In der «Herzetappe 10» wird bald gemeinschaftlich gewohnt

In der ehemaligen Asylunterkunft von Ried oberhalb von Wald planen Genossenschafter ein ökologisches Wohnprojekt. Für die Sanierung verwenden sie Schafwolle, Lehm, Magermilch und Holz, das zum richtigen Mondstand geschlagen wurde.

Patrizia
Legnini
Montag, 07. Juni 2021, 10:20 Uhr Walder Asylunterkunft wird umgebaut

Die Eingangstüren sind verbarrikadiert, an der Fassade bröckeln die Schindeln. Rund ums Haus, das in der Kurve in Ried oberhalb von Wald steht, wachsen Löwenzahn und Butterblumen. Auf den Türrahmen hat irgendjemand irgendwann einmal zarte Blätterranken gemalt.

Im grossen Doppelbauernhaus, das schon seit 250 Jahren direkt an der Riedstrasse steht, sind schon viele Menschen ein und ausgegangen. Bis vor drei Jahren wohnten Asylbewerber aus den Gemeinden Wald, Fischenthal und Sternenberg darin, danach war es unbewohnt. Schon bald aber soll neues Leben ins Gebäude einziehen. Von einem «Leuchtturmprojekt» schwärmen Marc Wischnitzky und Thomas Furter, wenn sie von den Plänen reden, die sie für das Haus haben: Es soll saniert und schon bald wieder bewohnt werden.

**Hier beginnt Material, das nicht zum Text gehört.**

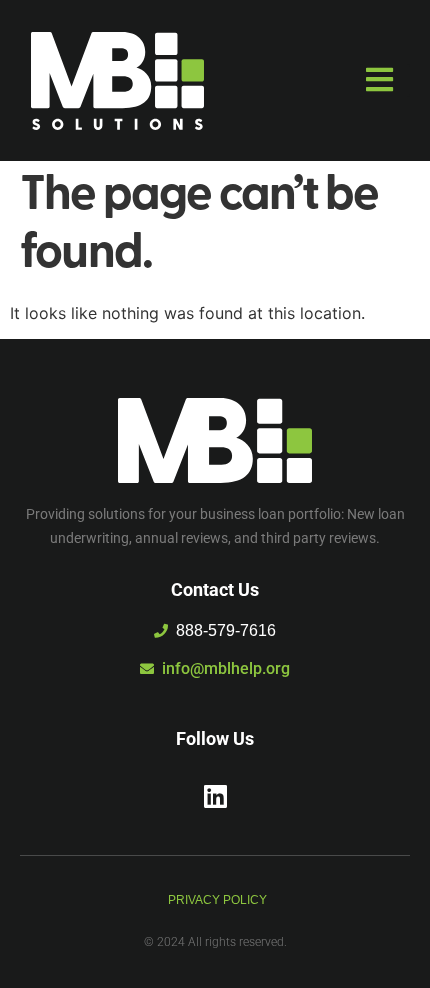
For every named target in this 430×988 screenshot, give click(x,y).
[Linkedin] (215, 796)
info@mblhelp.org (226, 668)
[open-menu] (385, 80)
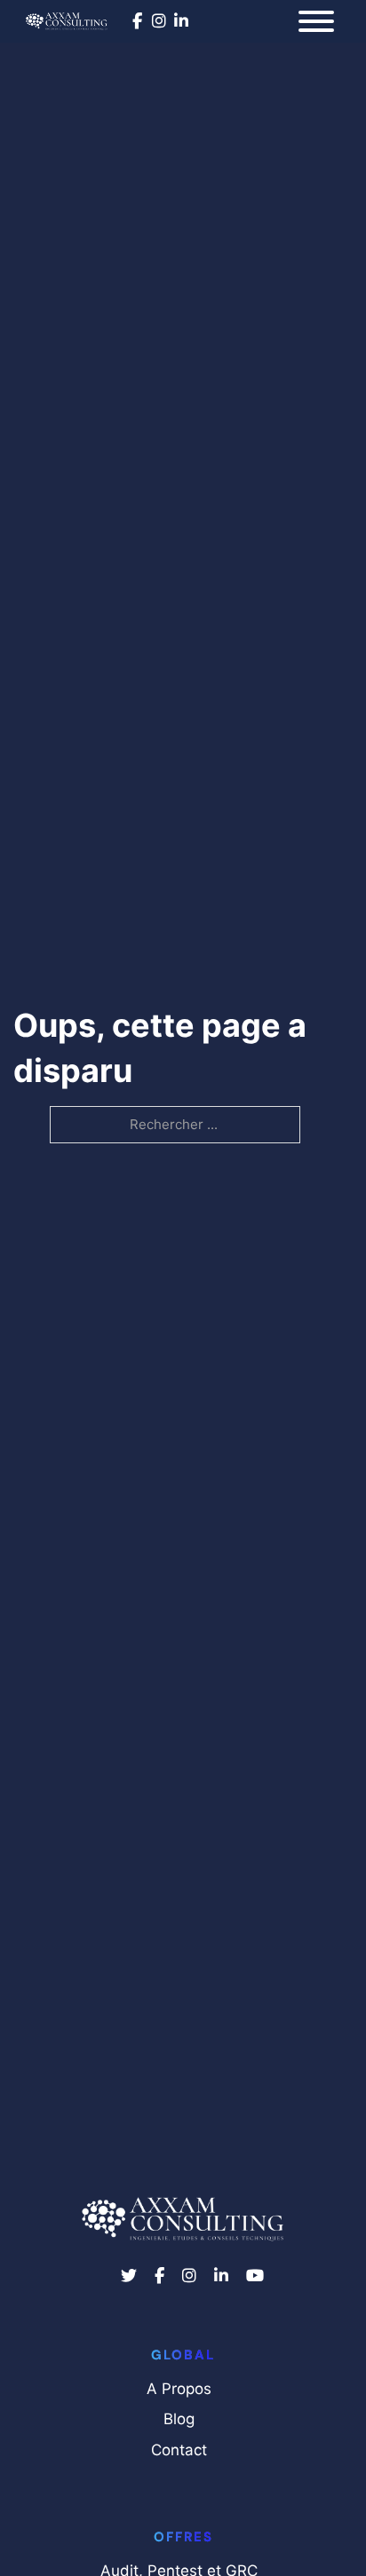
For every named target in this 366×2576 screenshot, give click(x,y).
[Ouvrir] (316, 21)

Und zwar von bis zu 15 Leuten, die sich für ein alternatives Genossenschaftsprojekt begeistern und sich vorstellen können, in einem gemeinschaftlichen Haus zu leben. Wie in einer WG soll dort künftig vieles geteilt werden, wobei sich jeder Bewohner auch ins eigene Wohnatelier respektive in die sogenannte «Clusterwohnung» zurückziehen kann.

22 bis 46 Quadratmeter sollen die neun Wohneinheiten aufweisen, die von ein bis zwei Personen bewohnt werden können und über ein Zimmer mit Bad sowie zum Teil noch über ein kleines Wohnzimmer verfügen. Geteilt werden eine Grossraumküche, ein Aufenthaltsraum im Dachstock, ein grösseres «Bad der Sinne» sowie der Permakulturgarten. Ausserdem gibt es in der «Herzetappe 10» auch ein Gästezimmer zur gemeinsamen Nutzung.

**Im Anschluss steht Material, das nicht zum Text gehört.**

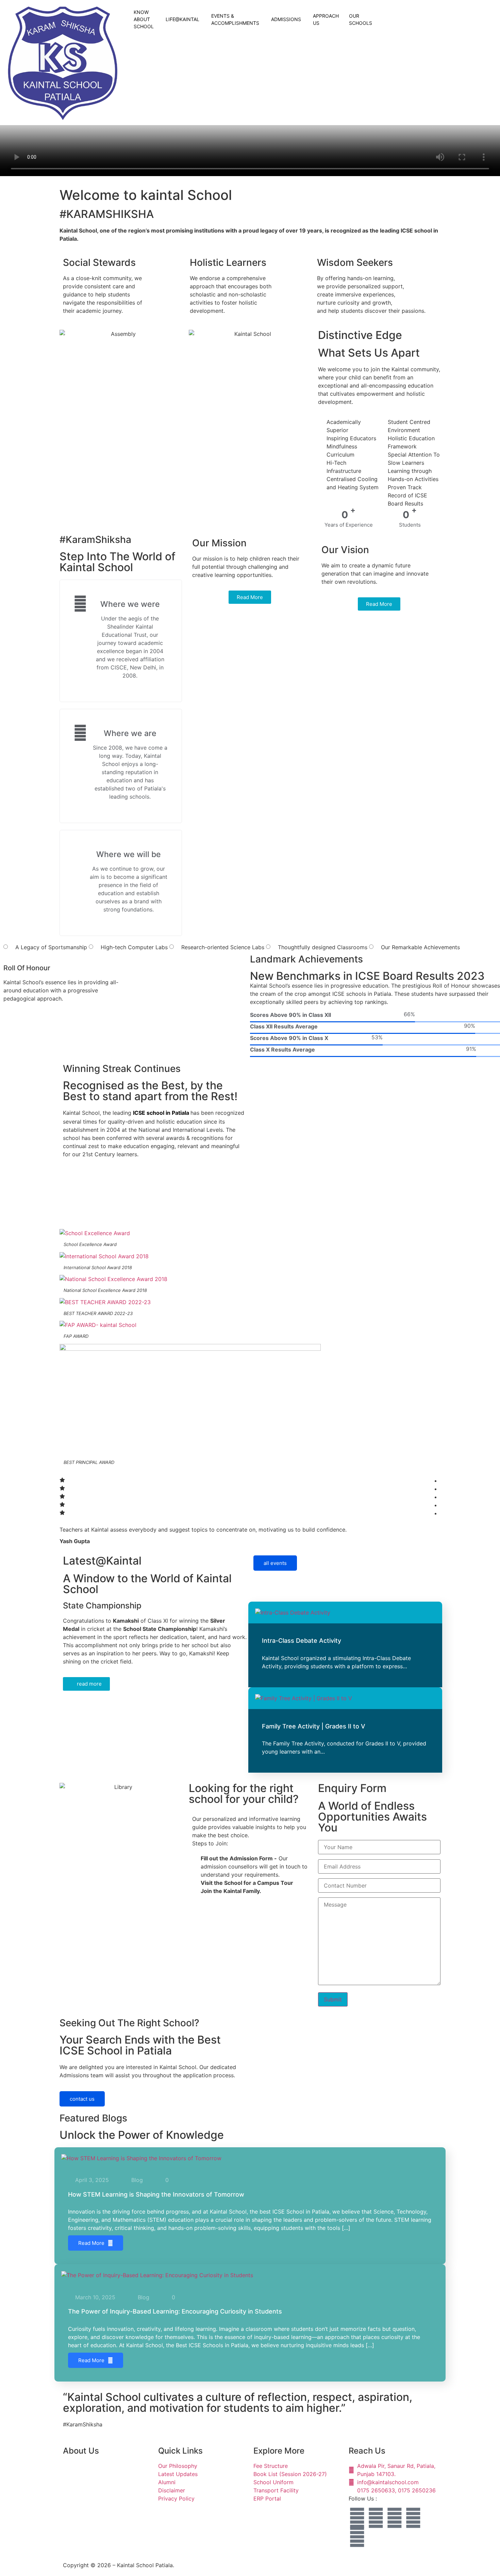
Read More (91, 2243)
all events (275, 1563)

Genossenschafter Matthias Hofer kennt das Clusterwohnen vom Kraftwerk 1 in Zürich, wo er selber wohnt. «Ich bin mir sicher, dass diese neue Wohnform Zukunft hat, und finde, dass es auch hier oben solche Ideen braucht», sagt er.

Von Herzroute inspiriert

Seinen Namen hat das Projekt von der Veloroute 99 bekommen, die sich von Lausanne bis nach Rorschach erstreckt und auch Herzroute genannt wird. Die zehnte Etappe zwischen Rapperswil und Wattwil führt direkt am alten Haus in Ried vorbei. Als der frühere Eigentümer es vor acht Jahren loswerden wollte, weckte es das Interesse von ein paar Stadtzürchern.

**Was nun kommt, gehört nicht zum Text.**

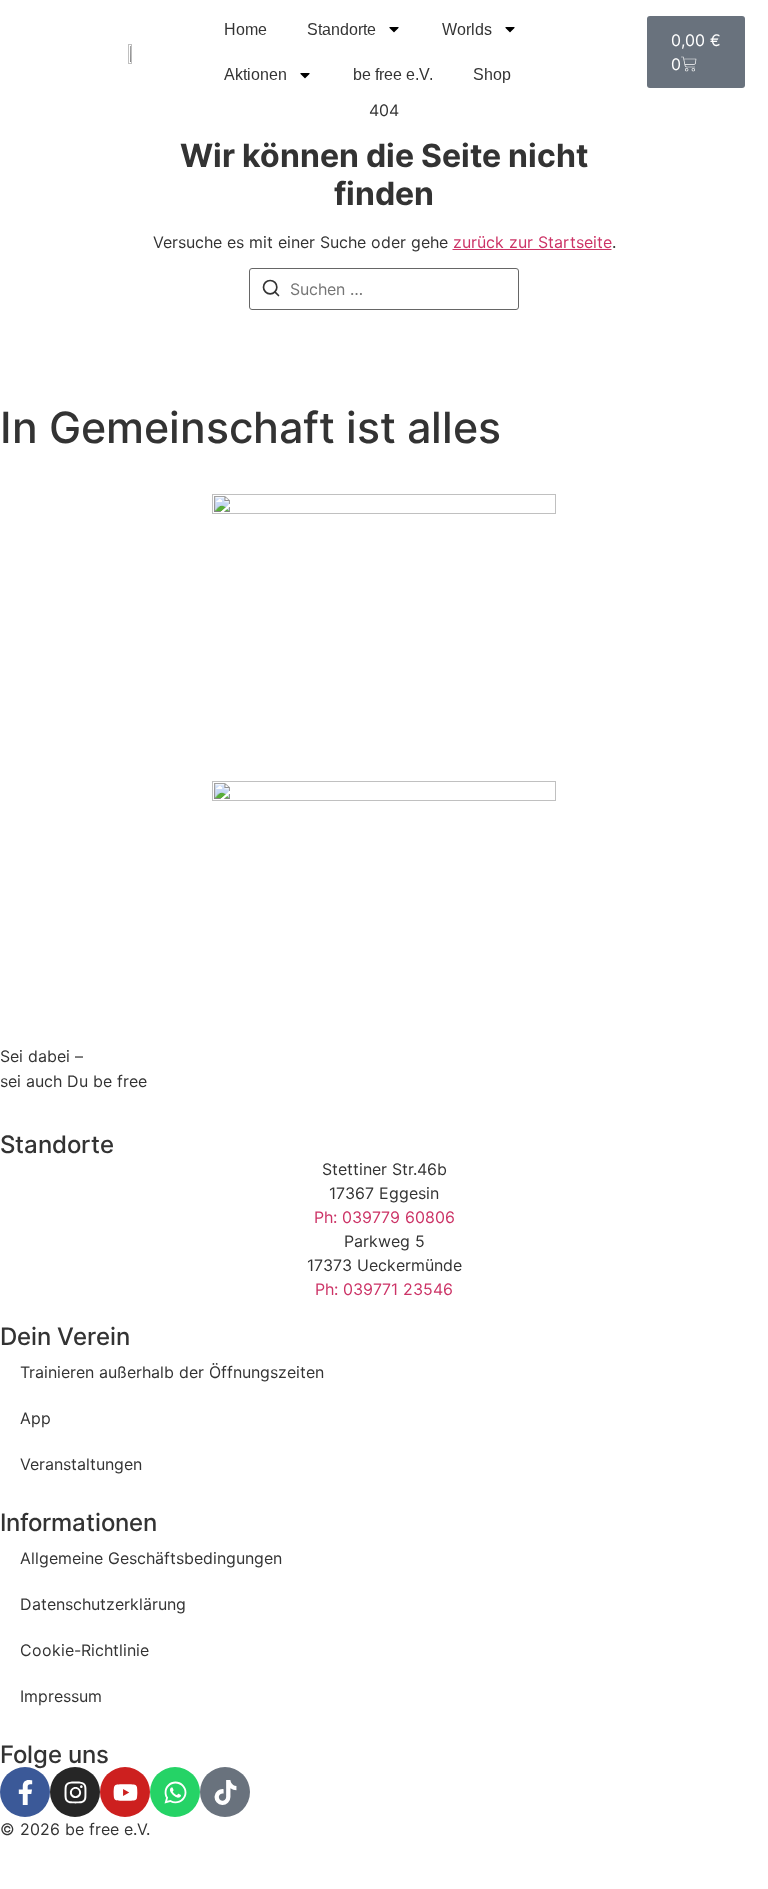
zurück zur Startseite (532, 242)
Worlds (467, 29)
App (35, 1418)
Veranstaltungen (81, 1464)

Sie entschieden sich 2013, die Genossenschaft Wohnraum Ried zu gründen und die Liegenschaft zu kaufen, um sie wieder in Schuss zu bringen. Allerdings fanden sie erst über ein paar Umwege zum jetzigen Projekt. «Am Anfang hatten wir die Idee, hier weiterhin etwas für Asylsuchende anzubieten, zusammen mit der Asylorganisation Zürich (AOZ), die das Haus früher gemietet hatte», sagt Wischnitzky. Weil die Gemeinde aber ein eigenes Asylzentrum einrichtete, sei man wieder davon abgekommen.

Auch der Plan, die Liegenschaft als Mehrfamilienhaus nutzbar zu machen, scheiterte: «Aufgrund der feuerpolizeilichen Vorschriften für Mehrfamilienhäuser hätten wir die Konstruktion massiv anpassen müssen. Und das wäre teuer gekommen, auch weil das Haus unter Schutz steht», so Wischnitzky.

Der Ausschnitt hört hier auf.